Action item:
Would you transcribe the whole listing exactly and drop its images?

Data records Block Start

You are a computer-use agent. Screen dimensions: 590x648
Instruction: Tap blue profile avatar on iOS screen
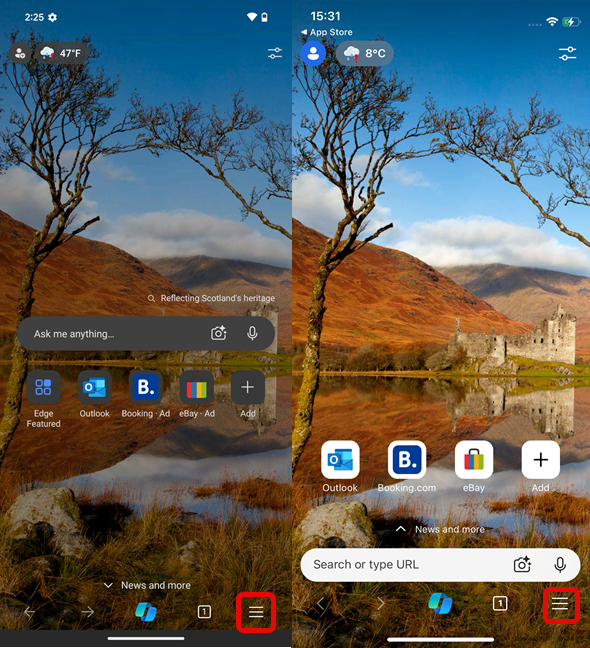click(x=313, y=53)
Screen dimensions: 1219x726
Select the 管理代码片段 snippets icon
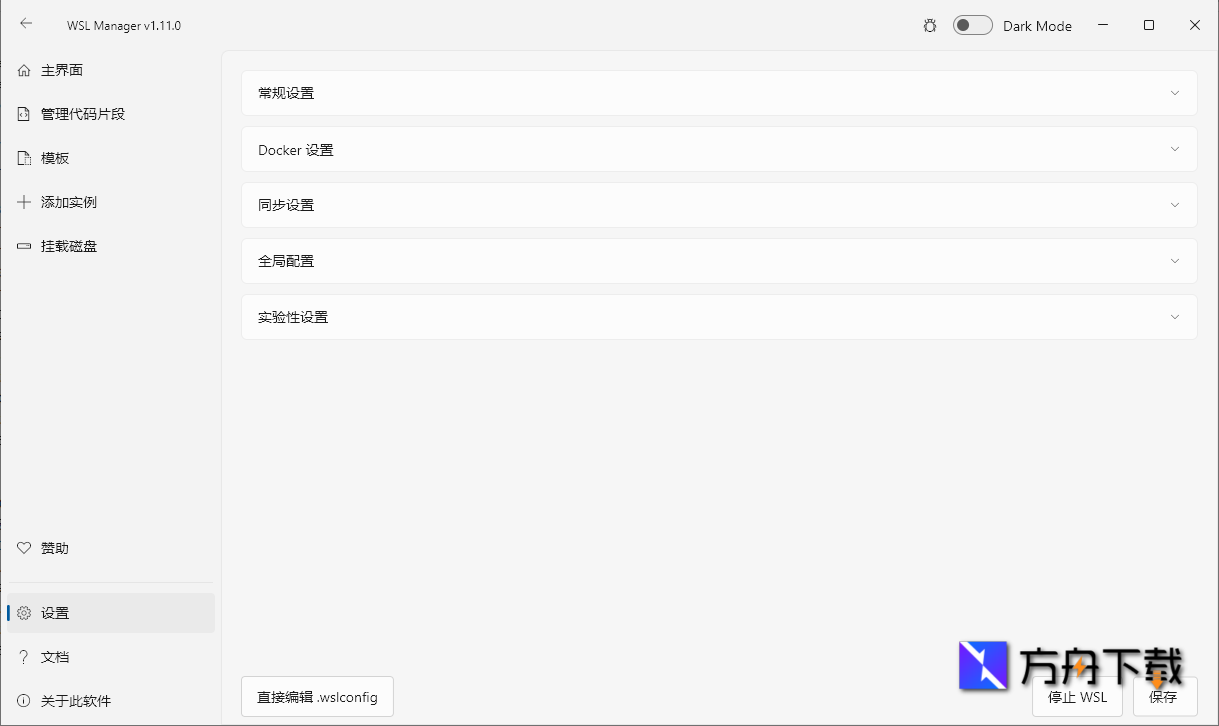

Data records Block End

Result of this exercise:
You are a computer-use agent. Screen dimensions: 590x648
Instruction: Tap blue profile avatar on iOS screen
click(x=313, y=53)
Screen dimensions: 1219x726
Select the 管理代码片段 snippets icon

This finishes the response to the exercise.